> [Exercise prompt]:
Set down, please, exactly the lines below that run from the line with "1568x485 pixels." to the line with "Open the MLflow", both lines included.

> [Data for the task]:
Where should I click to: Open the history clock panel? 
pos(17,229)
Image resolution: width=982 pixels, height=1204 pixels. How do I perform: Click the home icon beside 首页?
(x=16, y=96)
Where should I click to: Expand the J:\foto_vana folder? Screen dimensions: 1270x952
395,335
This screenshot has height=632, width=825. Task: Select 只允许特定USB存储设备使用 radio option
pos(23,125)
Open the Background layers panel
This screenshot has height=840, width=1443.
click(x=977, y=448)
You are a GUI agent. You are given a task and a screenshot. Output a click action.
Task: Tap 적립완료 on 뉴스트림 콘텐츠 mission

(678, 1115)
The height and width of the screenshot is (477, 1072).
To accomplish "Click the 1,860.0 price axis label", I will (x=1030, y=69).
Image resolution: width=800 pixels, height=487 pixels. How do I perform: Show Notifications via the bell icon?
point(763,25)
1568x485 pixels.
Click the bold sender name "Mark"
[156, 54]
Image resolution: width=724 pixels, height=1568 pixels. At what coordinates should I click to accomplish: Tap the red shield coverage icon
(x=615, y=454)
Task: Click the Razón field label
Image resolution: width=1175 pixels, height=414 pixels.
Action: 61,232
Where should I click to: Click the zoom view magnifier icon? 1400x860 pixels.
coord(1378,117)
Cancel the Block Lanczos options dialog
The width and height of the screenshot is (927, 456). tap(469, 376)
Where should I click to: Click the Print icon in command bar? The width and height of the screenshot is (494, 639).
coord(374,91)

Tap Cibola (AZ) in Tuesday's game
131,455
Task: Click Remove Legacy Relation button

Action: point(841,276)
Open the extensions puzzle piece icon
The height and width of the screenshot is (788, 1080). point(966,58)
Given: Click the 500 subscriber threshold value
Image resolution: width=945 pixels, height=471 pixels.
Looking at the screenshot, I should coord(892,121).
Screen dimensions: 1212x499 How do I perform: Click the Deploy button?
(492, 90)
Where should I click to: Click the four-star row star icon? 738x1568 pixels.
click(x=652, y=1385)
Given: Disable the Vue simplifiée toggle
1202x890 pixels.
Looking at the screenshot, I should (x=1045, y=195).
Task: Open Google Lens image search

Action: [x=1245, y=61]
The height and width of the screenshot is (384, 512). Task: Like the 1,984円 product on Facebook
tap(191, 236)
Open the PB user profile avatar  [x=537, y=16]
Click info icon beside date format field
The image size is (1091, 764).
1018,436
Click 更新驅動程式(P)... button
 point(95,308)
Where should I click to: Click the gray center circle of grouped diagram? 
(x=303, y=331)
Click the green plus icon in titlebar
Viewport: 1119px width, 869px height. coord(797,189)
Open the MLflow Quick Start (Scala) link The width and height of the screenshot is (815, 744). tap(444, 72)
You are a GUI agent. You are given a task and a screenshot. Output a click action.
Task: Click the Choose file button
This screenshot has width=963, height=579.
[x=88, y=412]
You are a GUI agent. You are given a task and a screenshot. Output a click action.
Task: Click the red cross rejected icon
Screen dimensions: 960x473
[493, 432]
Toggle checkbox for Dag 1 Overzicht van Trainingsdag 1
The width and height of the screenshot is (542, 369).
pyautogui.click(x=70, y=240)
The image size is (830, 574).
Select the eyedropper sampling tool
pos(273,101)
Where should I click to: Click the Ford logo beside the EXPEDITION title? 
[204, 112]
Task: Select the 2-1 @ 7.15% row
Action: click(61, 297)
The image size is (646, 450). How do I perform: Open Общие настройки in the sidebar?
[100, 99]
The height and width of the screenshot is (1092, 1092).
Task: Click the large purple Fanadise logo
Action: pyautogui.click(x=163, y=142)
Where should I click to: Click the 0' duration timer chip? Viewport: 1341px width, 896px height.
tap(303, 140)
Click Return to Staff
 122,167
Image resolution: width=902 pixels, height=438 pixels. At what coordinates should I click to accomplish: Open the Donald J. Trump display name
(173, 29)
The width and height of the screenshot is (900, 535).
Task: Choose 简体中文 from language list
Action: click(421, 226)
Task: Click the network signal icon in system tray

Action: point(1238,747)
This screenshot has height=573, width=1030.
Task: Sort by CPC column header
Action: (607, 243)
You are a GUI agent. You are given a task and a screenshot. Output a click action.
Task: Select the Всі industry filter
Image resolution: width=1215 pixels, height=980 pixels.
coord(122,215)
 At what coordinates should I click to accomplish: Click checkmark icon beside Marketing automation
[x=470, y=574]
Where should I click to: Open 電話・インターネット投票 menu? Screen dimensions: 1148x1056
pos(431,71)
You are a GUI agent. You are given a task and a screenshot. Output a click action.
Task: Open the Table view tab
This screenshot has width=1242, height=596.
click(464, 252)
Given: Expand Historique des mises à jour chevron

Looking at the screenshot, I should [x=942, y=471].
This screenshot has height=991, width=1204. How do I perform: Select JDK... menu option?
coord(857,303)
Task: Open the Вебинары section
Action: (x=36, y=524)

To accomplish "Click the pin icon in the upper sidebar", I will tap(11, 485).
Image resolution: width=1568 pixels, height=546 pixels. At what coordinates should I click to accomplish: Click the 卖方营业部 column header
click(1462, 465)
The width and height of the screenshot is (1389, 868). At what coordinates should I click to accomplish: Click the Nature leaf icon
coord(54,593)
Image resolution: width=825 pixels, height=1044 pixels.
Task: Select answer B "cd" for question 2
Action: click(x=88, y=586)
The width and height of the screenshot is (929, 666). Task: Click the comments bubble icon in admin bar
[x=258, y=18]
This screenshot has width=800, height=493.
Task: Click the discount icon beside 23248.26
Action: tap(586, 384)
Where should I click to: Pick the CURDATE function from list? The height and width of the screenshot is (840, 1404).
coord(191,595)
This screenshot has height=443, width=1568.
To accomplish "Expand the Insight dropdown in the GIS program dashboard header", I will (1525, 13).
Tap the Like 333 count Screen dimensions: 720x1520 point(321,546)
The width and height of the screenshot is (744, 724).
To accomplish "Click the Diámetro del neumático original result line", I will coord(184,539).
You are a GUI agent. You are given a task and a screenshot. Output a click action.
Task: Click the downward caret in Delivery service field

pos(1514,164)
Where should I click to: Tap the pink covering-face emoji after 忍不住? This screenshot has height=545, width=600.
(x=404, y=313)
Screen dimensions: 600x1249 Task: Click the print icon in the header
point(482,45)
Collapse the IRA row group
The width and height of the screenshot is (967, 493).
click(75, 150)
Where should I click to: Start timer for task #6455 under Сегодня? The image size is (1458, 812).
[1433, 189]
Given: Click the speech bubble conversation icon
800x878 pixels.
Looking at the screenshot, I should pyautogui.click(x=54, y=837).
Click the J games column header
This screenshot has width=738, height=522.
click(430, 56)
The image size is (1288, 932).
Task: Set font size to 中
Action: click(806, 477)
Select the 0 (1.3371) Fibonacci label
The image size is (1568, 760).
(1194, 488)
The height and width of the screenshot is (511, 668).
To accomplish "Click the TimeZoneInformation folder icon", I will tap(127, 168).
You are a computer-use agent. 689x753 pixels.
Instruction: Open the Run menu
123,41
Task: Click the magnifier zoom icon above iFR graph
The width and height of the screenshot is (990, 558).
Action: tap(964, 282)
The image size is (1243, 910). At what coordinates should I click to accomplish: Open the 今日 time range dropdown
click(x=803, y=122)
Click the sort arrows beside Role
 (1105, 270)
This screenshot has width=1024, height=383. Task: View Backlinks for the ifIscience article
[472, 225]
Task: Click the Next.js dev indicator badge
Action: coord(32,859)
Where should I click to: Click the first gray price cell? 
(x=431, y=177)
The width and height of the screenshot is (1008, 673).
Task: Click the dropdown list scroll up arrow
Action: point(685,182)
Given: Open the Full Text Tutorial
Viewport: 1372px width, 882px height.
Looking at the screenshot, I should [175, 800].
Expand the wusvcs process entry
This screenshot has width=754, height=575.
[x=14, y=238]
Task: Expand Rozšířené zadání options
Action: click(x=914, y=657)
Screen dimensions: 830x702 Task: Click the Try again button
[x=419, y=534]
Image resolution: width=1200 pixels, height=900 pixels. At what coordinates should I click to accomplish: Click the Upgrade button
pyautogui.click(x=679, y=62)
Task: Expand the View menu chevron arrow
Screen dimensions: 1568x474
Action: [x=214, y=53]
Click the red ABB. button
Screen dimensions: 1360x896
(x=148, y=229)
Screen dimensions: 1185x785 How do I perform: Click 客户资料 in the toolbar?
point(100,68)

> [Solution to this task]:
1568x485 pixels.
Click the bold sender name "Mark"
[156, 54]
Image resolution: width=724 pixels, height=1568 pixels. At what coordinates should I click to accomplish: Tap the red shield coverage icon
(x=615, y=454)
Task: Click the Razón field label
Image resolution: width=1175 pixels, height=414 pixels.
Action: 61,232
Where should I click to: Click the zoom view magnifier icon? 1400x860 pixels.
coord(1378,117)
Cancel the Block Lanczos options dialog
The width and height of the screenshot is (927, 456). tap(469, 376)
Where should I click to: Click the Print icon in command bar? The width and height of the screenshot is (494, 639).
coord(374,91)

Tap Cibola (AZ) in Tuesday's game
131,455
Task: Click Remove Legacy Relation button

Action: point(841,276)
Open the extensions puzzle piece icon
The height and width of the screenshot is (788, 1080). point(966,58)
Given: Click the 500 subscriber threshold value
Image resolution: width=945 pixels, height=471 pixels.
Looking at the screenshot, I should coord(892,121).
Screen dimensions: 1212x499 How do I perform: Click the Deploy button?
(492, 90)
Where should I click to: Click the four-star row star icon? 738x1568 pixels.
click(x=652, y=1385)
Given: Disable the Vue simplifiée toggle
1202x890 pixels.
Looking at the screenshot, I should (x=1045, y=195).
Task: Open Google Lens image search

Action: [x=1245, y=61]
The height and width of the screenshot is (384, 512). Task: Like the 1,984円 product on Facebook
tap(191, 236)
Open the PB user profile avatar  [x=537, y=16]
Click info icon beside date format field
The image size is (1091, 764).
1018,436
Click 更新驅動程式(P)... button
 point(95,308)
Where should I click to: Click the gray center circle of grouped diagram? 
(x=303, y=331)
Click the green plus icon in titlebar
Viewport: 1119px width, 869px height. coord(797,189)
Open the MLflow Quick Start (Scala) link The width and height of the screenshot is (815, 744). tap(444, 72)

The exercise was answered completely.